# Goal
Copy the items word for word, from the first line down through the line that contains "tap(205, 209)", including that line.

# Material provided

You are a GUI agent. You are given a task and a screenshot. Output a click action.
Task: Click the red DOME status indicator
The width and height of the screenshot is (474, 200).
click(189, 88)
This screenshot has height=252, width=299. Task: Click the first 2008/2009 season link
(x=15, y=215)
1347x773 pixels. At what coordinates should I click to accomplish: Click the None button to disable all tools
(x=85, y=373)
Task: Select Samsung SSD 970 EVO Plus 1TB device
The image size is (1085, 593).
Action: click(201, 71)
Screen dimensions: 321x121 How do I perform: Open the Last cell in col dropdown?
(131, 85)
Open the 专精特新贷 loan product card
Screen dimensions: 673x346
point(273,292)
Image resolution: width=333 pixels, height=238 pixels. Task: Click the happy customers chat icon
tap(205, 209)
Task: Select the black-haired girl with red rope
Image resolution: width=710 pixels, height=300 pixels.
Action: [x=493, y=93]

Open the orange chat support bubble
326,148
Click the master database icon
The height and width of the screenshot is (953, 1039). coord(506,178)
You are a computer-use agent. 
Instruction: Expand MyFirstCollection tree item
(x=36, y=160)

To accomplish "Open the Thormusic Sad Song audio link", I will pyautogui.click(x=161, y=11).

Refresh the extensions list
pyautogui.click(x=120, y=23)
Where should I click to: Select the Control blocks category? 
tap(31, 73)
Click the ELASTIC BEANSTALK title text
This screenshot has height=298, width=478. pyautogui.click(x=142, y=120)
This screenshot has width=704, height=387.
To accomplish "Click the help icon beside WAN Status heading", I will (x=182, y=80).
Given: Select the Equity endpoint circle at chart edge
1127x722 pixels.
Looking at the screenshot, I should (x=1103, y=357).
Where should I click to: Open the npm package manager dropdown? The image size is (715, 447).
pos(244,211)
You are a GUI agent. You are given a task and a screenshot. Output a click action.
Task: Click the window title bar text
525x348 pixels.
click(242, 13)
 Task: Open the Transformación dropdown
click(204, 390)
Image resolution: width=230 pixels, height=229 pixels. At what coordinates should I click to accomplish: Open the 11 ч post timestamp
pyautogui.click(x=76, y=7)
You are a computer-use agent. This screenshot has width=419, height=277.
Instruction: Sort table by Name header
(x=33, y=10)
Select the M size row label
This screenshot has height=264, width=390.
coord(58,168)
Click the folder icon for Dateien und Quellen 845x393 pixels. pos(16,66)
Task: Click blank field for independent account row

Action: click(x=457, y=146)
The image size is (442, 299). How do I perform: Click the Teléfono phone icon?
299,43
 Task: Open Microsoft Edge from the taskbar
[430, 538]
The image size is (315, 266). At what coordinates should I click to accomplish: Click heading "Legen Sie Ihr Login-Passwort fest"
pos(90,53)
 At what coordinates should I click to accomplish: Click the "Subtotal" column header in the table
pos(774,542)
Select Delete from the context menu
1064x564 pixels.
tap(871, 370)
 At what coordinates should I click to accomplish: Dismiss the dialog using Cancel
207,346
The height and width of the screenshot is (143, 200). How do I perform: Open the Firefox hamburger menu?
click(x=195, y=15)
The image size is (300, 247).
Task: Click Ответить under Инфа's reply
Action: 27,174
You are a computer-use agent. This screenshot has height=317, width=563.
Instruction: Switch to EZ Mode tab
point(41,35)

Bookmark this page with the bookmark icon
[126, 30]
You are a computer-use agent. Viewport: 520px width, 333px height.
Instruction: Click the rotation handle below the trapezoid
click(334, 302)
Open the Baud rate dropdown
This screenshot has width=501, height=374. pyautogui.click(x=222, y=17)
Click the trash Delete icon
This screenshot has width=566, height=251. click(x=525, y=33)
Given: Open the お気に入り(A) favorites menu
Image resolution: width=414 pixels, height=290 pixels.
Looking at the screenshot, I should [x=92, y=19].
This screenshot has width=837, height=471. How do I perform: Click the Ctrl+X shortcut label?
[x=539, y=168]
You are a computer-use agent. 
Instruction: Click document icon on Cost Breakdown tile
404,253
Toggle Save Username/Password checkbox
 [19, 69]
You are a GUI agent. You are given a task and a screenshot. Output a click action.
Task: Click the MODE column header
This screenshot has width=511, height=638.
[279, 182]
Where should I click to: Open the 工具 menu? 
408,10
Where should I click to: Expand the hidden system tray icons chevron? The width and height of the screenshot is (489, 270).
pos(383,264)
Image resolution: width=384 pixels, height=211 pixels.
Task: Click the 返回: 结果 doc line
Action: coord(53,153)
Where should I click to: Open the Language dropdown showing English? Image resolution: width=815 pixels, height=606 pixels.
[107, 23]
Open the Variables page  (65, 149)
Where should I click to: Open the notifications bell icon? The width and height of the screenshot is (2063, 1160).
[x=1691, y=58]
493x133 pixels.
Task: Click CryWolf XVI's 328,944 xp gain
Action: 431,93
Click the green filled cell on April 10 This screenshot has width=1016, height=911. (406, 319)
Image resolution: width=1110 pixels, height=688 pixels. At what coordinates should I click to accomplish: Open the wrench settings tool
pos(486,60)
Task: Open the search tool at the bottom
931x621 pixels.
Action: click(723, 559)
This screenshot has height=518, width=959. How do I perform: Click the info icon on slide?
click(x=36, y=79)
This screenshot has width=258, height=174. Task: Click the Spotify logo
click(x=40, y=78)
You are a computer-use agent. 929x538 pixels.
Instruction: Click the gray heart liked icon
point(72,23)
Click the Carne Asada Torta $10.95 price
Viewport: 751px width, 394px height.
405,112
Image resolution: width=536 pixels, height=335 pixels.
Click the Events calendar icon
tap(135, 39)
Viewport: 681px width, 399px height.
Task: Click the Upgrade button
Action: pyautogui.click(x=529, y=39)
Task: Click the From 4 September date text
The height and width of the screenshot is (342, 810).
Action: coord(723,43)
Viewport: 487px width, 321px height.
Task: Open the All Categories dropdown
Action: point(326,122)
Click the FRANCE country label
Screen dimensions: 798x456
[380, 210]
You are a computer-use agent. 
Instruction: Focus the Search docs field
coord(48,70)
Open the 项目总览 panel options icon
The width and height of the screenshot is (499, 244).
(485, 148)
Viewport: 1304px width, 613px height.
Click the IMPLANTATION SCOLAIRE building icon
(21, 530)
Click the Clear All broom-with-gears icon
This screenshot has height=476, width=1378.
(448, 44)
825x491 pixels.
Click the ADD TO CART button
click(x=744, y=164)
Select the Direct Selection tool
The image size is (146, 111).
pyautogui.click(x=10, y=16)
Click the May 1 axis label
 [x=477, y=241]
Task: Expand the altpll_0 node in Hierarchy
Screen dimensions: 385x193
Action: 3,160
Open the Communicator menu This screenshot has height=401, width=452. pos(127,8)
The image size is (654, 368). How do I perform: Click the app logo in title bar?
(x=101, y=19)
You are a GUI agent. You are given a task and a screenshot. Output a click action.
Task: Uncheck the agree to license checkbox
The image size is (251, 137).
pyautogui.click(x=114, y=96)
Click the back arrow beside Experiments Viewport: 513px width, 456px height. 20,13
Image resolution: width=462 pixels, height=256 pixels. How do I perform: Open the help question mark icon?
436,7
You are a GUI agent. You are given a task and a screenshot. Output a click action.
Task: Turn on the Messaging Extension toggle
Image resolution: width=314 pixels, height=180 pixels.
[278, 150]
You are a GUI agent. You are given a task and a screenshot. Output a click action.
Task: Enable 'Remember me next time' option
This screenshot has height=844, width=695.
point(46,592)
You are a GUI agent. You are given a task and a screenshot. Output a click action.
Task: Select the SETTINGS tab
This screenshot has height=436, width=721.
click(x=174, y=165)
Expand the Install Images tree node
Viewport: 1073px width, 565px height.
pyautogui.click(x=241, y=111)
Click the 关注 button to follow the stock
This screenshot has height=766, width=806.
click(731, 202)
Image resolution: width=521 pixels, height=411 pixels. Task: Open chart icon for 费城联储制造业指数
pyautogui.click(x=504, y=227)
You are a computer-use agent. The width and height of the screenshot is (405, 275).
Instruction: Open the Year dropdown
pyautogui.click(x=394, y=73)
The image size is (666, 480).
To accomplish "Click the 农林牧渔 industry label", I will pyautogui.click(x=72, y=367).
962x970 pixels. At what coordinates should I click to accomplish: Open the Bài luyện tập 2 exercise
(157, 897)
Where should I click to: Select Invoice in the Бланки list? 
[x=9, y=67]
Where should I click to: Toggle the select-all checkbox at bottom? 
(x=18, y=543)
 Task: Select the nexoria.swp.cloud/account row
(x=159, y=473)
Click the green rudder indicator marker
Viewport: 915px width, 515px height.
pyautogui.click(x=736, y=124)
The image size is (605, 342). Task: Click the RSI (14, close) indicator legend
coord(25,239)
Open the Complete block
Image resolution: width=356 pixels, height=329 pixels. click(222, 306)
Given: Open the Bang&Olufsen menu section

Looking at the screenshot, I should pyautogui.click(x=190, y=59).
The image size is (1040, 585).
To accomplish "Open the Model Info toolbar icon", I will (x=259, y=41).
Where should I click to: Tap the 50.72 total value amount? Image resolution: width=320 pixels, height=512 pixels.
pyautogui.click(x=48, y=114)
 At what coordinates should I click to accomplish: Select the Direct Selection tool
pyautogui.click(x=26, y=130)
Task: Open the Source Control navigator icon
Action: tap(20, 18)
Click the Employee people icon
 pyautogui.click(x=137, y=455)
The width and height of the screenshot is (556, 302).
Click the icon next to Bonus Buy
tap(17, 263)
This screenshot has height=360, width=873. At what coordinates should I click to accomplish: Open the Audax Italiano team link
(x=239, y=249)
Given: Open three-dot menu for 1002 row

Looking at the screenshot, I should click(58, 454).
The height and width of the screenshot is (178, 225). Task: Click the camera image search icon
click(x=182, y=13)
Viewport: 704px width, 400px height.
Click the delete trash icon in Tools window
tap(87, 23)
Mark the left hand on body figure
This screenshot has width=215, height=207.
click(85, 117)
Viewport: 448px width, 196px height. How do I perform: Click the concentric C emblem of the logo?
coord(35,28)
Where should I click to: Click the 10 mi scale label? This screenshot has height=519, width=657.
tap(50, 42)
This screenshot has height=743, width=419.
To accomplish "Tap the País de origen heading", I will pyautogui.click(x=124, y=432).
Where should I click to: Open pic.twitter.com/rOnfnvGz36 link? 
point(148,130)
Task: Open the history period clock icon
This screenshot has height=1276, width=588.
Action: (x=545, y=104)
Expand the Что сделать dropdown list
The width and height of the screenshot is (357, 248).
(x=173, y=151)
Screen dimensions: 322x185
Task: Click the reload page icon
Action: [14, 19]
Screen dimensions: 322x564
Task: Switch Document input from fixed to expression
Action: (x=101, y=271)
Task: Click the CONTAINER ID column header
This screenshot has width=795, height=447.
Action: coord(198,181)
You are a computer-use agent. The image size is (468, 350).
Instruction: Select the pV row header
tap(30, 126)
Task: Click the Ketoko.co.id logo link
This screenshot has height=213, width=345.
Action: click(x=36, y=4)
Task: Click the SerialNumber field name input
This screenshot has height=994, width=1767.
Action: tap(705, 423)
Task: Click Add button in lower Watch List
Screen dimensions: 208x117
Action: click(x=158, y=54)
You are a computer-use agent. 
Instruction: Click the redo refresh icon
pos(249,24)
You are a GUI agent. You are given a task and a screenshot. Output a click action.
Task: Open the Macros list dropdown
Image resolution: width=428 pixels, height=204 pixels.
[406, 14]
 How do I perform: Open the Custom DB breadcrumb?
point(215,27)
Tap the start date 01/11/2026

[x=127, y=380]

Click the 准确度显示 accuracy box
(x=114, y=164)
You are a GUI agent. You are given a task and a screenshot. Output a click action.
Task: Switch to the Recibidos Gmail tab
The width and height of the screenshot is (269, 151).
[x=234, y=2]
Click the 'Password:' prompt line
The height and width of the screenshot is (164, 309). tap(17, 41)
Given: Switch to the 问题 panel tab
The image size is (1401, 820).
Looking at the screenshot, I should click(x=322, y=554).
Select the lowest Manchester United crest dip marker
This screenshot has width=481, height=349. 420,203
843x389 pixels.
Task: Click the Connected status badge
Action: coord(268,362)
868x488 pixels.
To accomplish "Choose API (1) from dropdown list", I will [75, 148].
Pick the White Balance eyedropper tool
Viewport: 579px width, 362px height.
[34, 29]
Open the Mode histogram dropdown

# Finished answer
You are a GUI agent. You are given a task and a screenshot. Output a click action.
Task: Click the red DOME status indicator
The width and height of the screenshot is (474, 200).
click(189, 88)
This screenshot has height=252, width=299. Task: Click the first 2008/2009 season link
(x=15, y=215)
1347x773 pixels. At what coordinates should I click to accomplish: Click the None button to disable all tools
(x=85, y=373)
Task: Select Samsung SSD 970 EVO Plus 1TB device
The image size is (1085, 593).
Action: click(201, 71)
Screen dimensions: 321x121 How do I perform: Open the Last cell in col dropdown?
(131, 85)
Open the 专精特新贷 loan product card
Screen dimensions: 673x346
point(273,292)
Image resolution: width=333 pixels, height=238 pixels. Task: Click the happy customers chat icon
tap(205, 209)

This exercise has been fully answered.